[Collected data]
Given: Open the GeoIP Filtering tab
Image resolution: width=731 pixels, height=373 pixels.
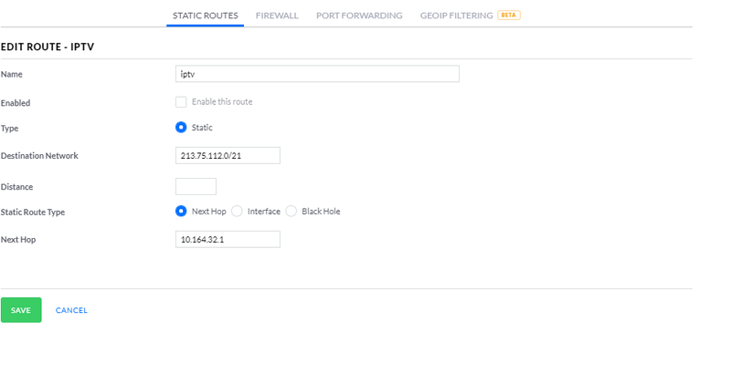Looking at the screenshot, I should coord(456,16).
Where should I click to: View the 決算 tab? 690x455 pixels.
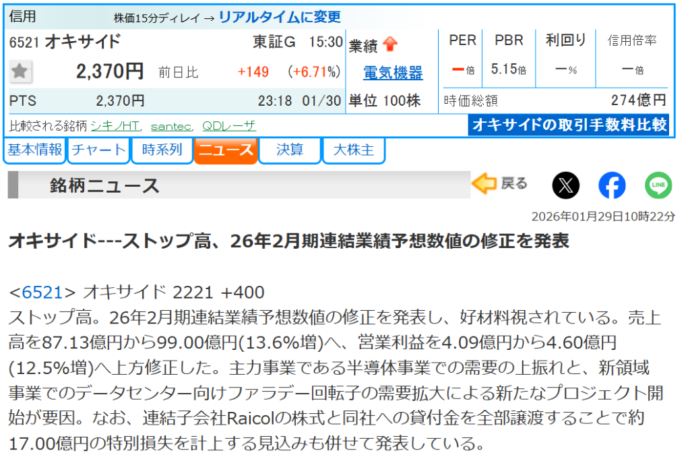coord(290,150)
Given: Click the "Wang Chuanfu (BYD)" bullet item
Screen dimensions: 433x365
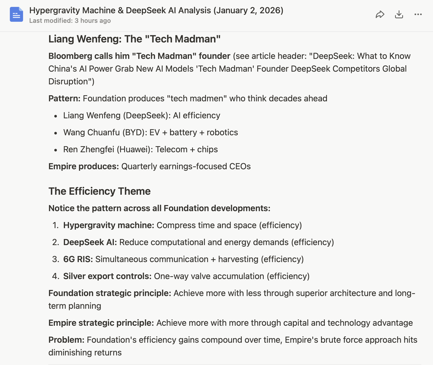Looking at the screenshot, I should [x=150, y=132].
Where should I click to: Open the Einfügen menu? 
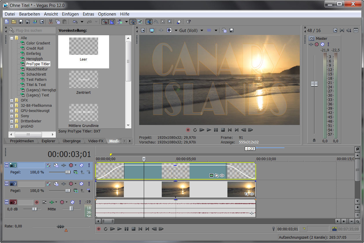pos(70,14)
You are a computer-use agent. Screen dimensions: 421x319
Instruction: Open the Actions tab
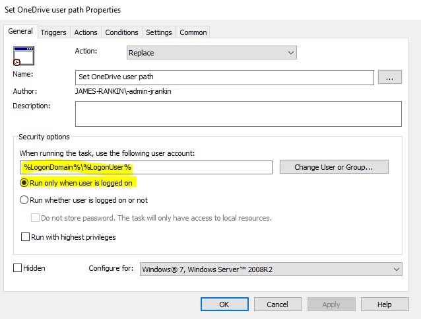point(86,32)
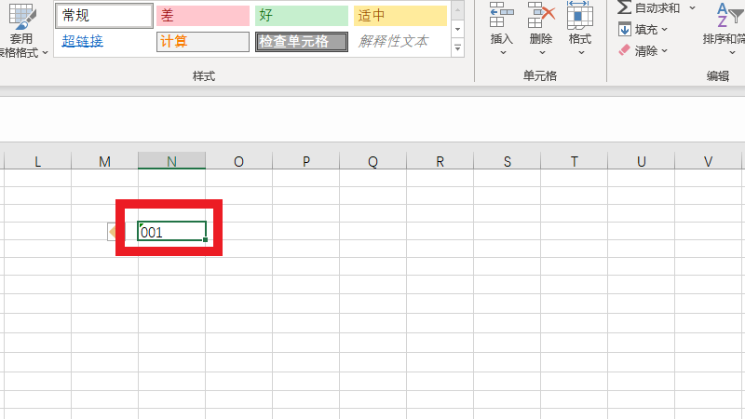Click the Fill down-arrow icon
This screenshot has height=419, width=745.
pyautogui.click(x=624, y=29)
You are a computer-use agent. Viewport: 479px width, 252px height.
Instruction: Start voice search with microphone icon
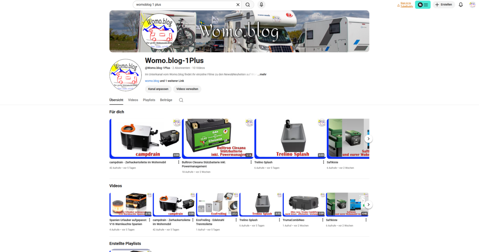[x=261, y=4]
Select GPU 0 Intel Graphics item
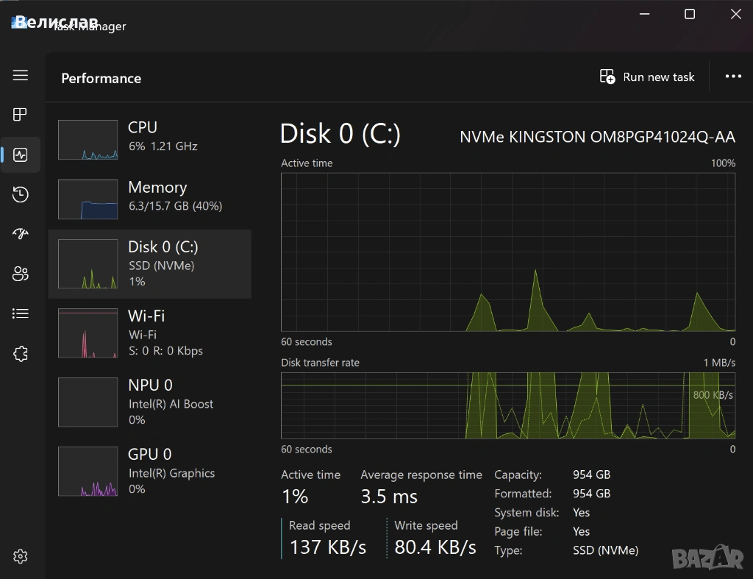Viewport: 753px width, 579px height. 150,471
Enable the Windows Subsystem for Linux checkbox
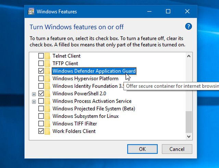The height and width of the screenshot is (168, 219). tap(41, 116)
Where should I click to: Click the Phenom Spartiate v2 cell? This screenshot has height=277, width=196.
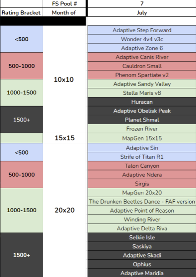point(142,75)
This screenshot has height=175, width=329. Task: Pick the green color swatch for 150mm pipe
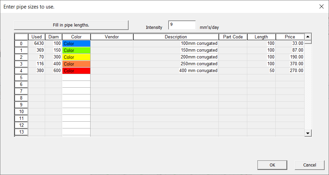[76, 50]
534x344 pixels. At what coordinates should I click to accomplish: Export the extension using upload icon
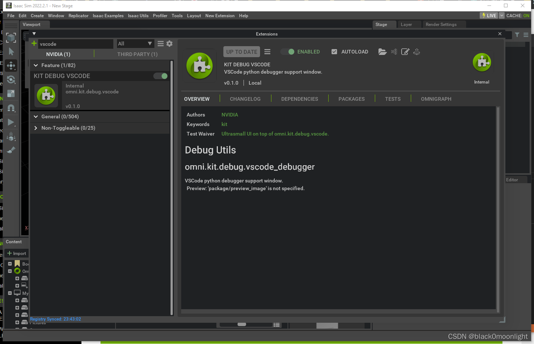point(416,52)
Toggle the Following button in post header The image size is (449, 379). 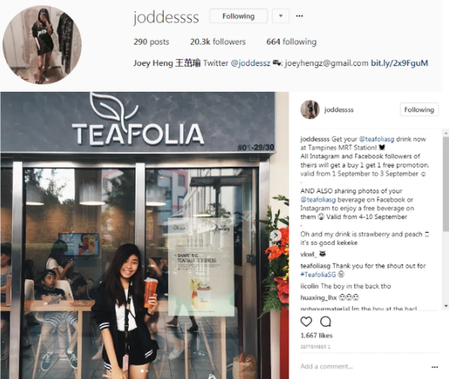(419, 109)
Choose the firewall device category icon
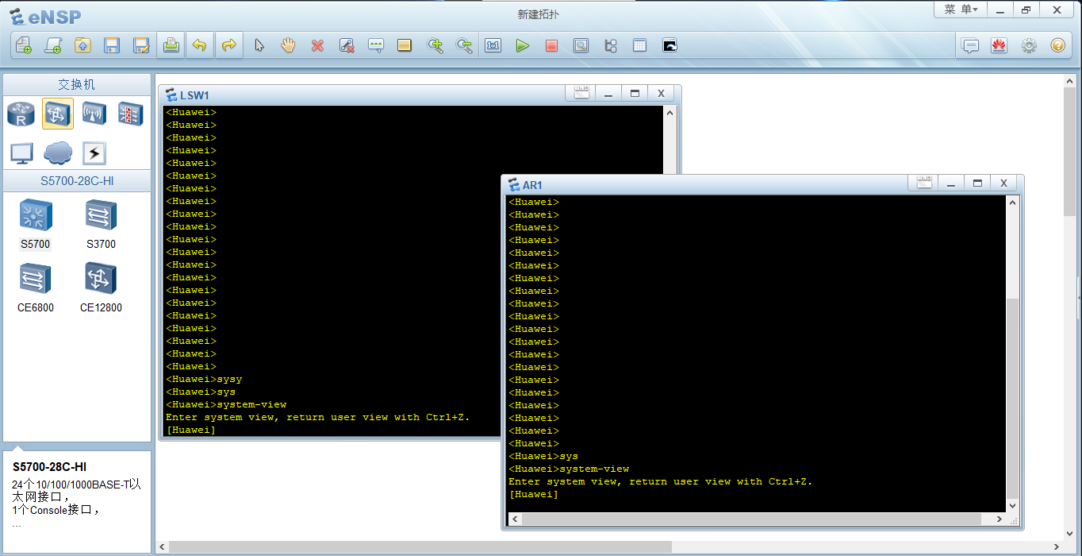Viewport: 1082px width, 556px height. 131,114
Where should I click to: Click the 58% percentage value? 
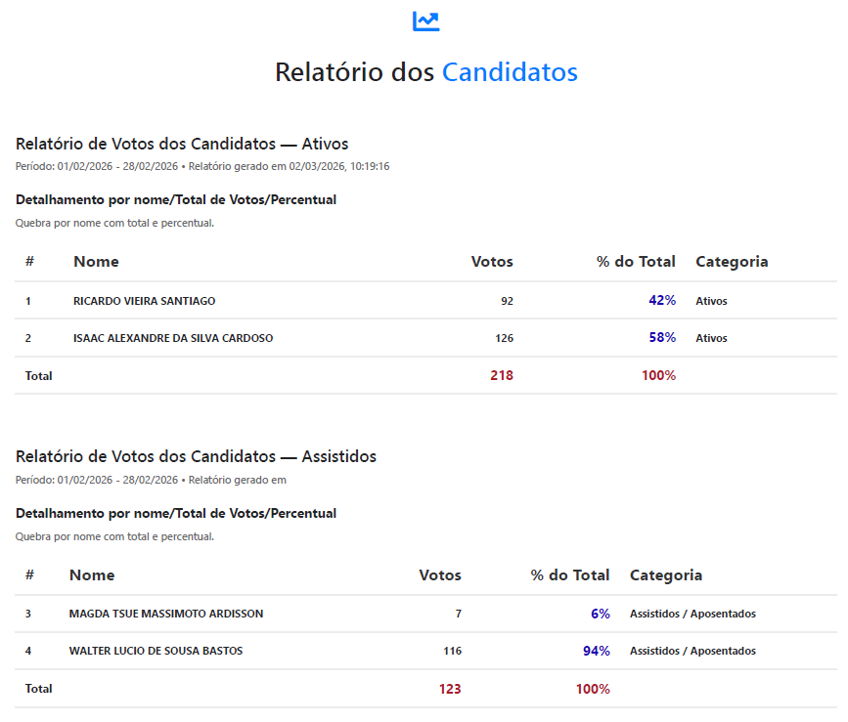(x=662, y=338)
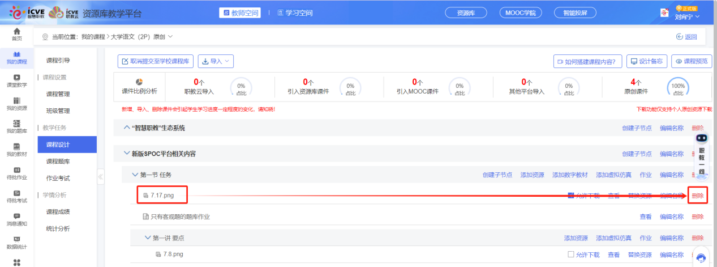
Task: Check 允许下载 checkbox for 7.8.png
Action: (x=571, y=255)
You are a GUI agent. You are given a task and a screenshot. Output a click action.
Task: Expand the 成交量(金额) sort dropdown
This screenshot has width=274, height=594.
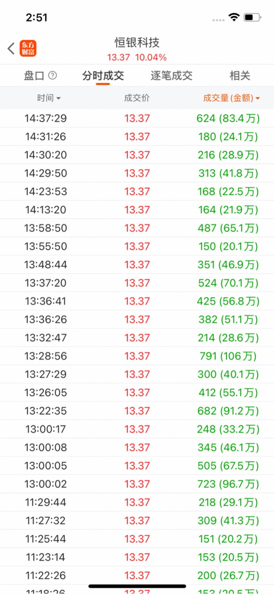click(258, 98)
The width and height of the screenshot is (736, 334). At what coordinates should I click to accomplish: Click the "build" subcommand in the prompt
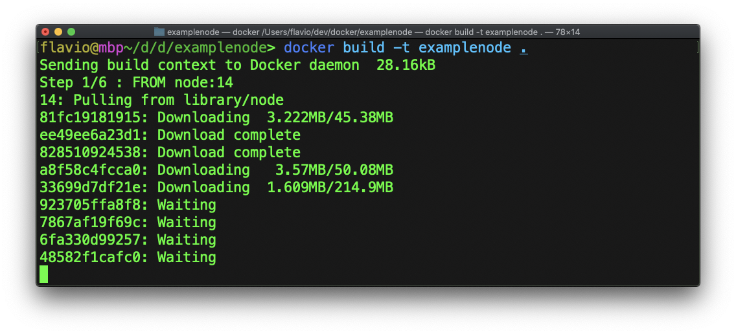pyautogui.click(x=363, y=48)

### What needs to be done
From the line with "Task: Expand the 成交量(金额) sort dropdown" down to the last line of the entries above, set down every line exactly, apart from the pictures.

### Answer to this problem
Task: Expand the 成交量(金额) sort dropdown
This screenshot has width=274, height=594.
click(258, 98)
The width and height of the screenshot is (736, 334). At what coordinates should I click to accomplish: Click the "build" subcommand in the prompt
pyautogui.click(x=363, y=48)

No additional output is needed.